▸ **Page excerpt**:
Hey guys, sorry I was late! I had to do an essay on Plimpies for Magical Creatures, and it took forever! But eventually I got Exceeds Expectations on it. In other news, the D.A.D.A. teacher revealed that he's an Animagus! (his animal form is a killer whale, which through use of a new spell, can be anthro!) I hear a lot of girls are interested in him now. Oh, and my first Quidditch match is approaching a few days after Halloween, Hufflepuff vs Ravenclaw. Any fellow wizards got any advice for that? I'm really nervous about it, I heard Ravenclaw's using Nimbus 2001s! My broom is just a Comet Two-Sixty, I'll never catch up with them! I'll even take advice from Muggles who've flown 'airplains.'


----------



## Rap Daniel (Oct 29, 2019)

So, after a little research, I discovered some Muggle air maneuvers they use in planes, like the Kulbit Maneuver, which sounds like something my broom could do! Wish me luck! (I'll probably need it..)


----------



## Universe (Oct 29, 2019)

Rap Daniel said:


> So, after a little research, I discovered some Muggle air maneuvers they use in planes, like the Kulbit Maneuver, which sounds like something my broom could do! Wish me luck! (I'll probably need it..)


Good luck buddy


----------



## Rap Daniel (Nov 6, 2019)

▸ **Given material**:
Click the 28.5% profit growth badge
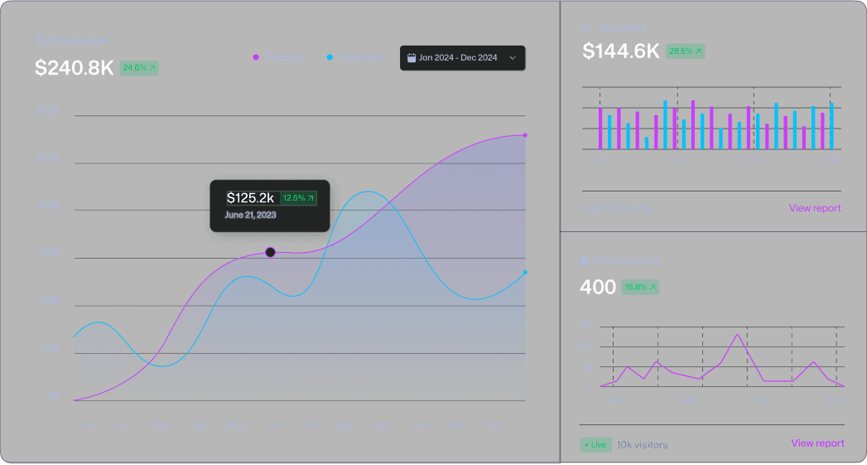The height and width of the screenshot is (465, 867). (x=685, y=51)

▸ **Task to complete**: Can you resume the Quidditch forum thread from the point where it ends? You can set the listing aside; nothing in it is needed.

▸ **Response to this task**:
We won by 10 points! To you Muggles, that'll sound like a lot, but it's not. Most games end with a 40-60 point difference, the points go by tens.
The captain of the Hufflepuff (my) team said that with my maneuvers, I could be a world-class Quidditch player! (I tried the Kulbit with surprising success) But I think I'm better suited for Magizoology or maybe... Errr, I dunno. I really haven't thought about it. What do you guys think?


----------



## Skittles (Nov 6, 2019)

-Waves Ravenclaw banner enthusiastically-


----------



## Rap Daniel (Nov 6, 2019)

Skittles said:


> -Waves Ravenclaw banner enthusiastically-


Yeah, they did great, too! I remember a Ravenclaw chaser about to throw to the left hoop, but then throw it at and through the right hoop once our Keeper had gone to the left! They really are good!


----------



## Universe (Nov 6, 2019)

Ok


----------



## Rap Daniel (Nov 9, 2019)

Not much happened this week, but I did learn Riddikulus, the anti-Boggart spell. My Boggart was a giant spider web. Scared the pants off me. But I managed to turn it into a ball of white yarn and earned 20 points for Hufflepuff for "bravery in the face of fear."


----------



## Rap Daniel (Dec 4, 2019)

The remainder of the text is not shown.